Cut meat into 1-2 inch thick cubes, trim excess fat, and marinate with this recipe:
Marinade
One bottle dry red wine
1/2 cup carrots, diced
1/2 cup onions, diced
2/3 cup leeks, white and pale green parts only, diced
5 cloves garlic, smashed
6 sprigs thyme
2 sprigs rosemary
2 bay leaves
1 tbsp. cracked black peppercorns
Place all ingredients in pan, and bring to a boil. Tilt the pan away from the burner and ignite the wine with a match. Allow the alcohol to burn off, then light it again. If there are no flames, then the alcohol is gone. This is a good thing for a marinade. Cool the marinade to below 40 F and pour over the meat. Place in well sealed bag and marinate for 8 to 24 hours. You can alter, omit, or add the ingredients if you like depending on what you have on hand that you think will taste good like parsley stems, lemon zest, turnip trimmings, mushrooms.
Preheat oven to 275 F. Remove meat from marinade. Strain the liquid from the vegetables and herbs so you have something silky smooth. 1st pile will be your veg, the 2nd will be your meat, the 3rd will be your marinade.
Bring the marinade to a boil, lower to a simmer, cook for 5-10 min, and skim off the foam. Remove from heat, cover, and set aside. At the same time, you'll want to be warming up at least 2 liters of your stock on a gentle simmer (be careful not to reduce too much).
Season the meat kind of generously with kosher salt and fresh cracked pepper. Coat meat with flour and pat off the excess flour.
Get a large pan nice and hot over high heat. Add canola oil, and when hot, sear the meat. Make sure they have room and are not crowded. You want to let them sit there without disturbing, so they're still rare on the interior, but nice and dark on the outside without being burnt. 2 to 3 minutes on all sides should work well.

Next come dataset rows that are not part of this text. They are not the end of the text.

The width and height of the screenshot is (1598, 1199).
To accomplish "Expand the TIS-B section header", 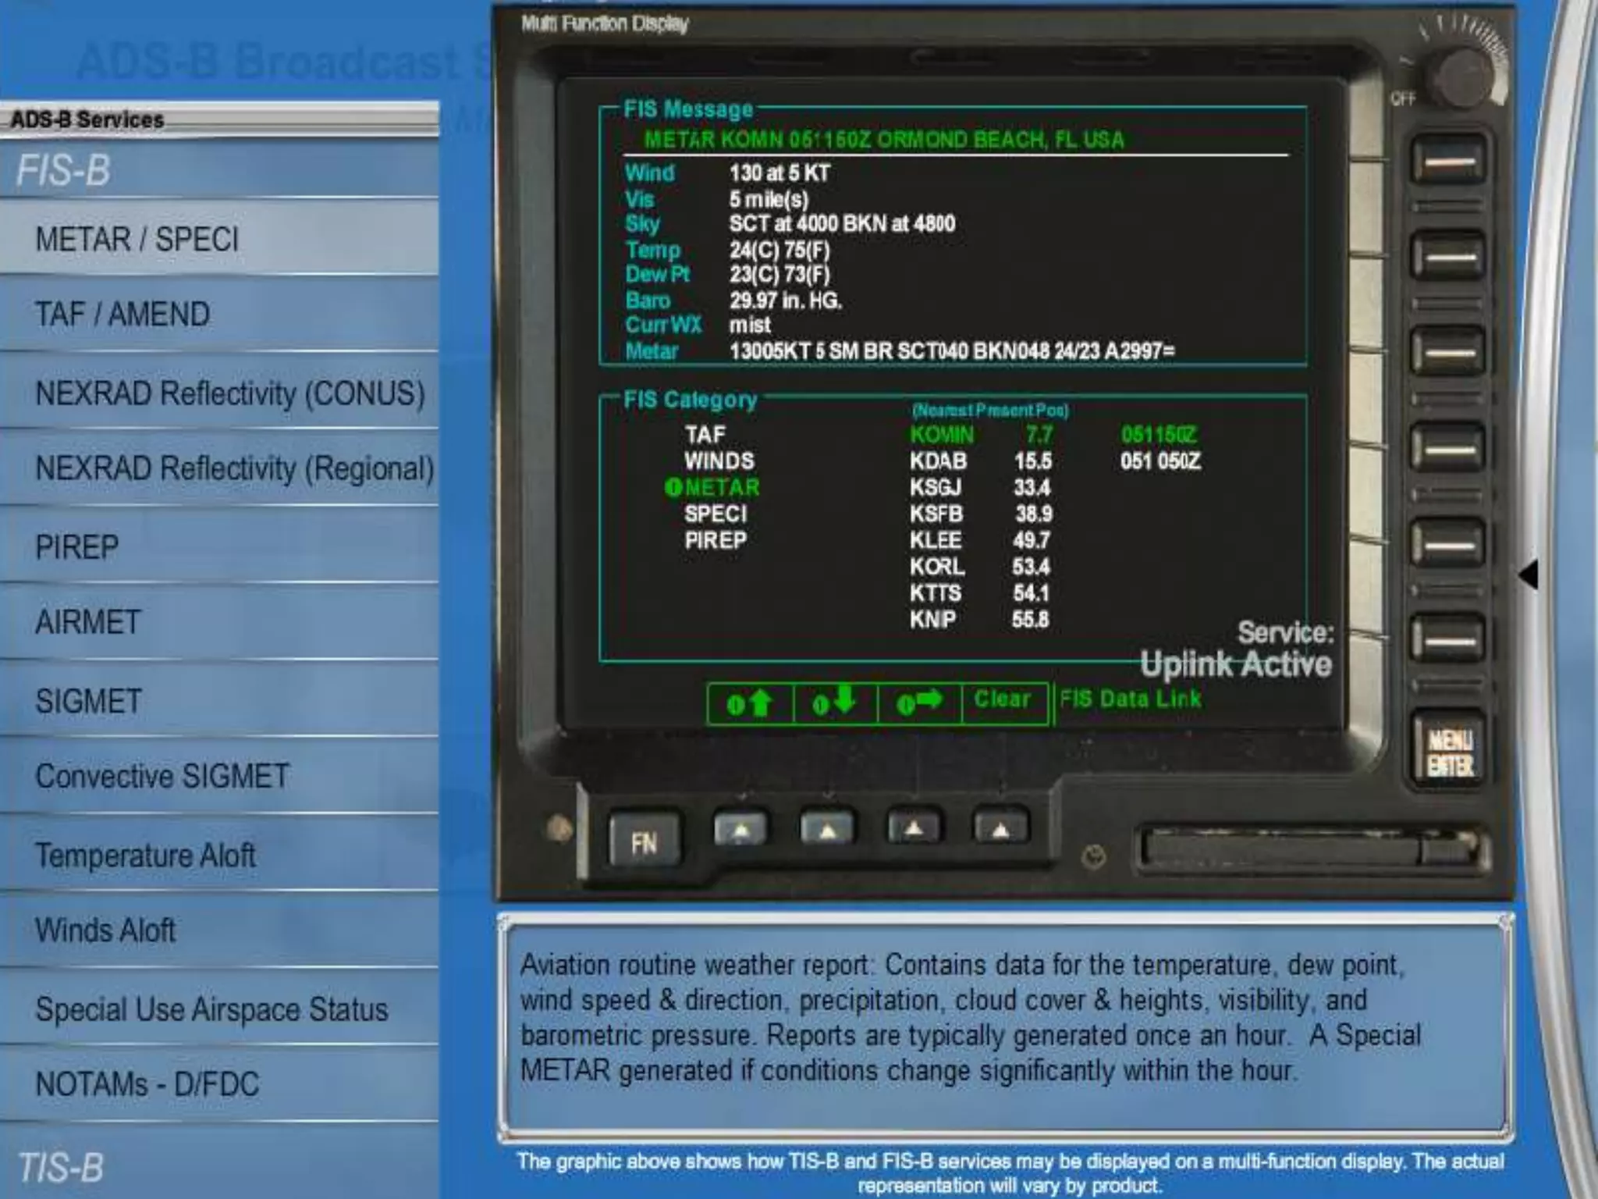I will click(x=61, y=1168).
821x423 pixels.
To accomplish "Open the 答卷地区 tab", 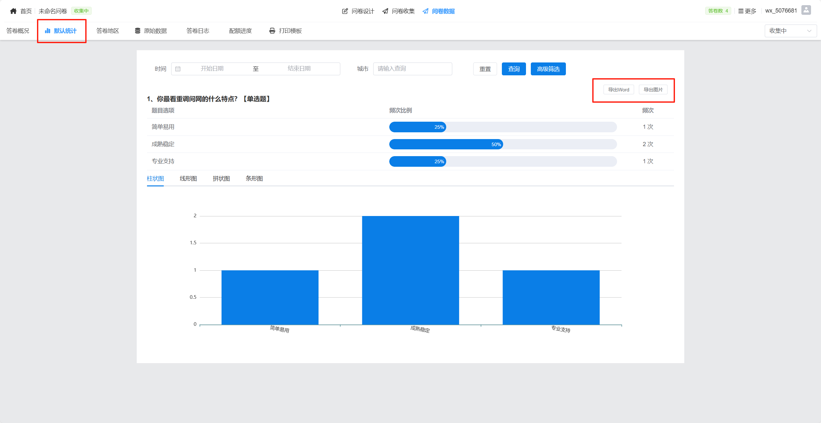I will [x=108, y=31].
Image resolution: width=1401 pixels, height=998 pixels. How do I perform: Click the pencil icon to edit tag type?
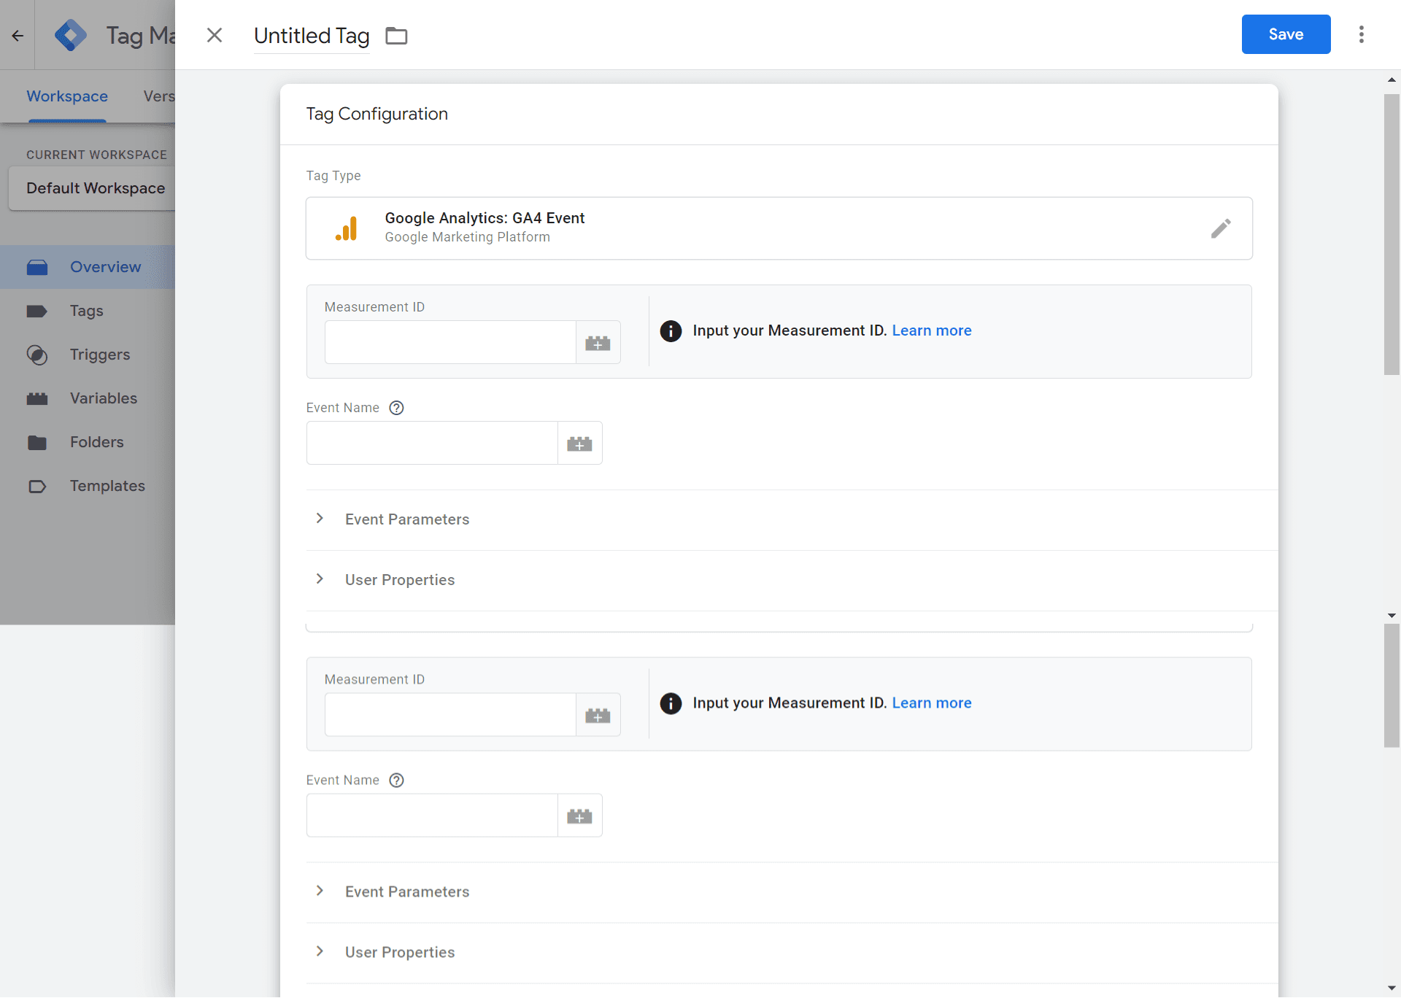click(x=1220, y=228)
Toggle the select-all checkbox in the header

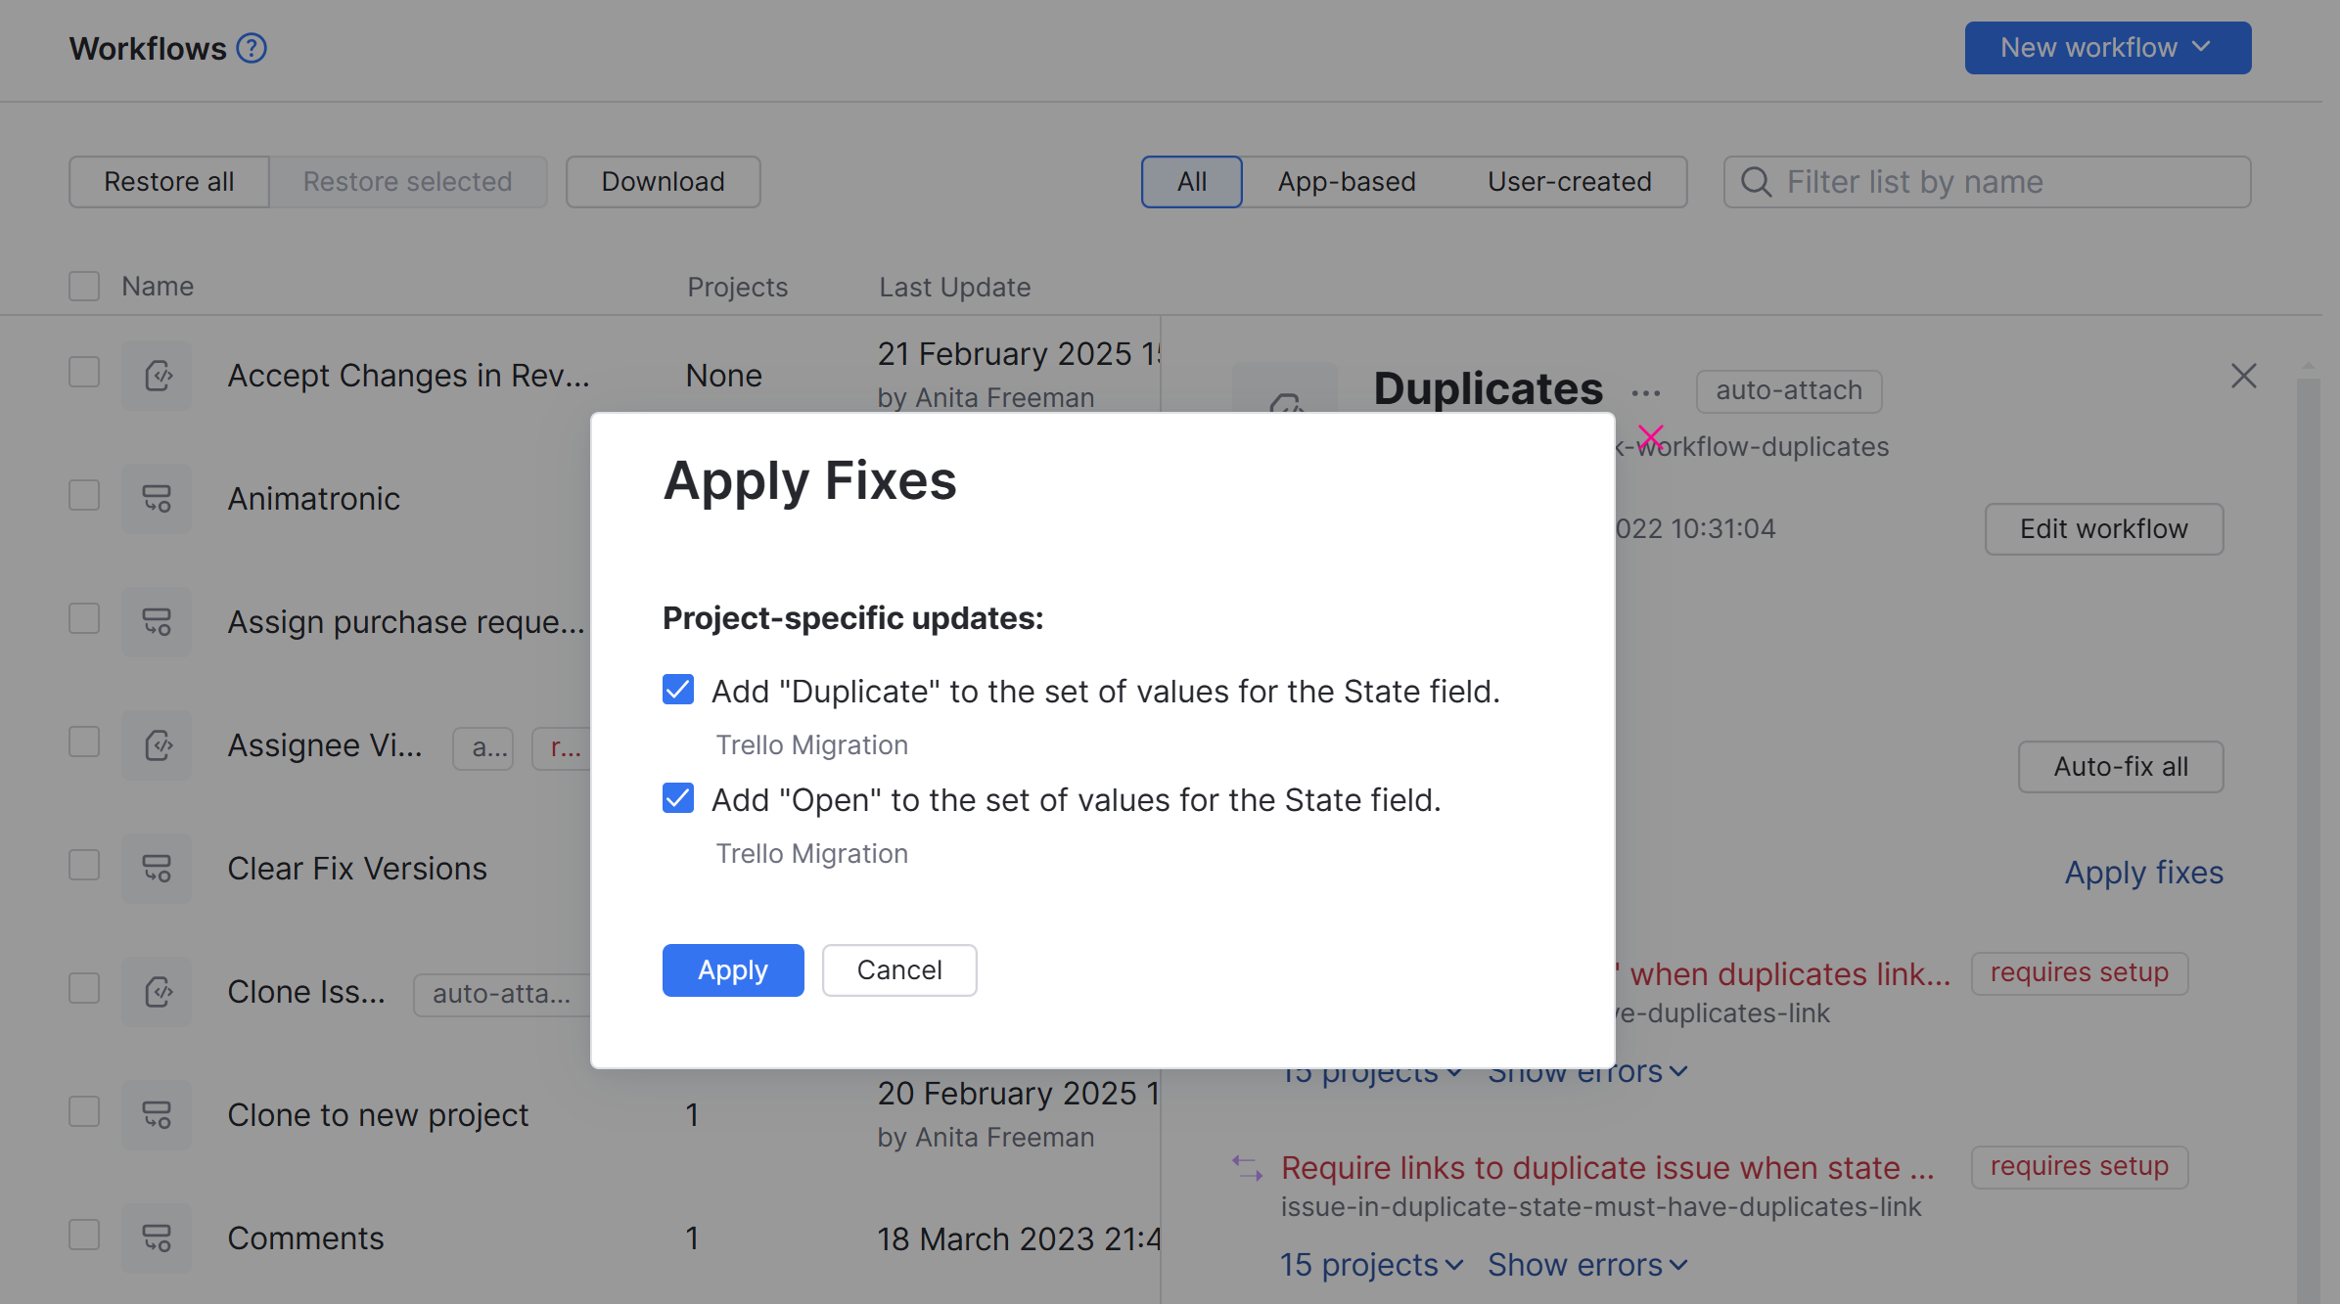(83, 285)
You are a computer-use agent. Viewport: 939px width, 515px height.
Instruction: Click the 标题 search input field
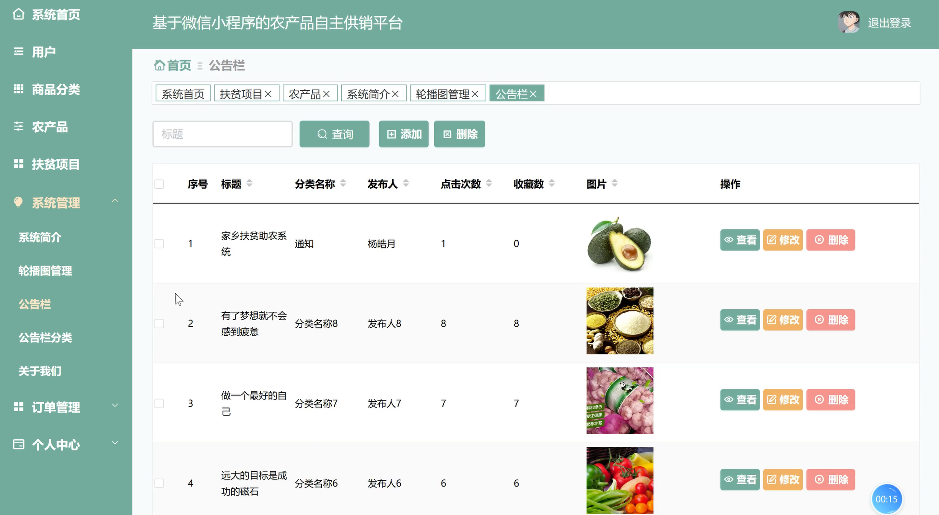[x=222, y=134]
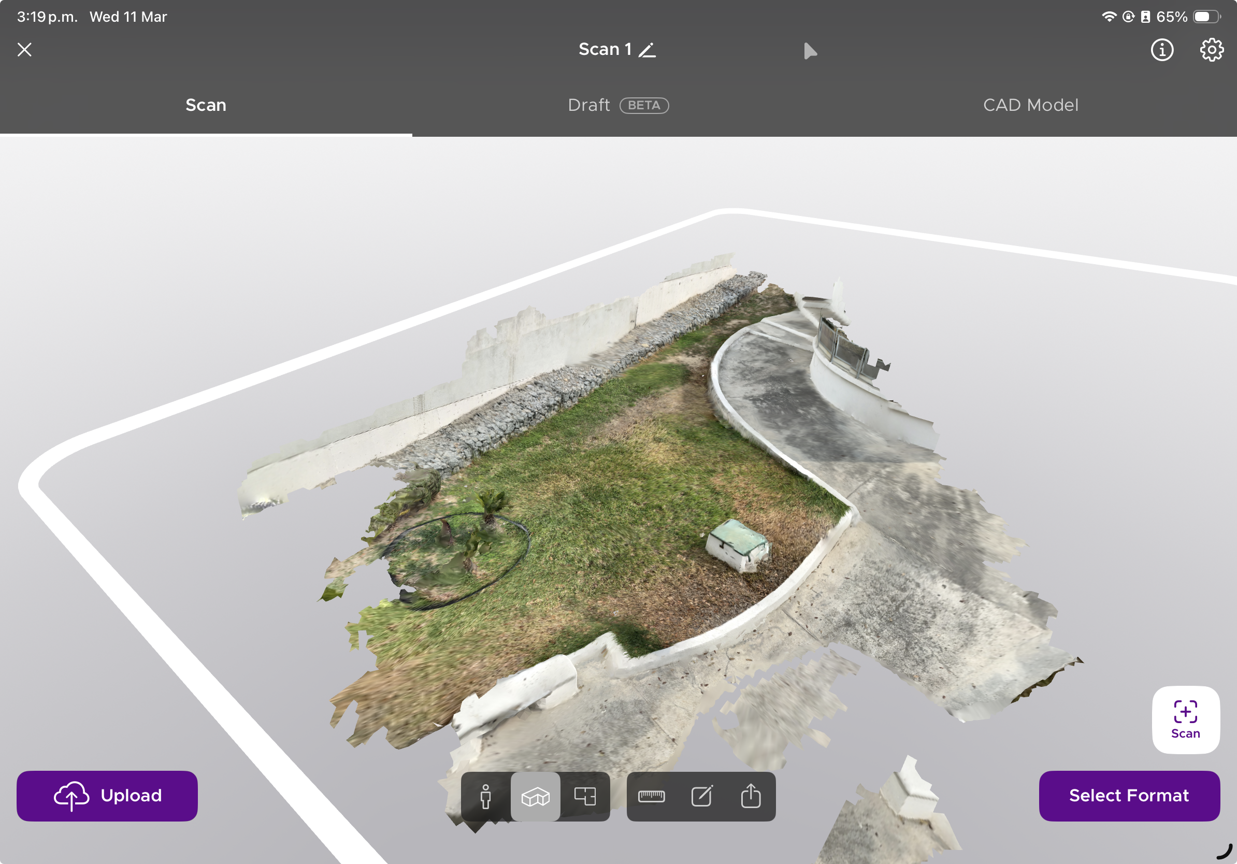1237x864 pixels.
Task: Tap the share export icon
Action: [750, 796]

Remove the meat from the pan and place in a wide casserole dish. Using the same pan with all of those brown bits, pour off the used oil and saute the reserved vegetables for a few minutes, or until they begin to caramelize. Add the veg atop the meat in the casserole dish.
Pour the warmed stock over the meat and veg, along with the reserved marinade. The liquid should cover the meat completely, but it should not be drowning in it by several inches. Cover loosely with a lid (thick foil will work), and braise at 275 F for 4-6 hours, or until the meat is extremely tender.
Remove cooked meat very carefully after cooking, discard the veg, and strain the braising liquid until silky smooth. This is your sauce. You can reheat the meat in this sauce and at the last minute, turn off the heat, add a spoon of butter and serve with your favorite sides. Any root vegetables work. Crispy garlic ciabatta bread is also great for soaking up the excess.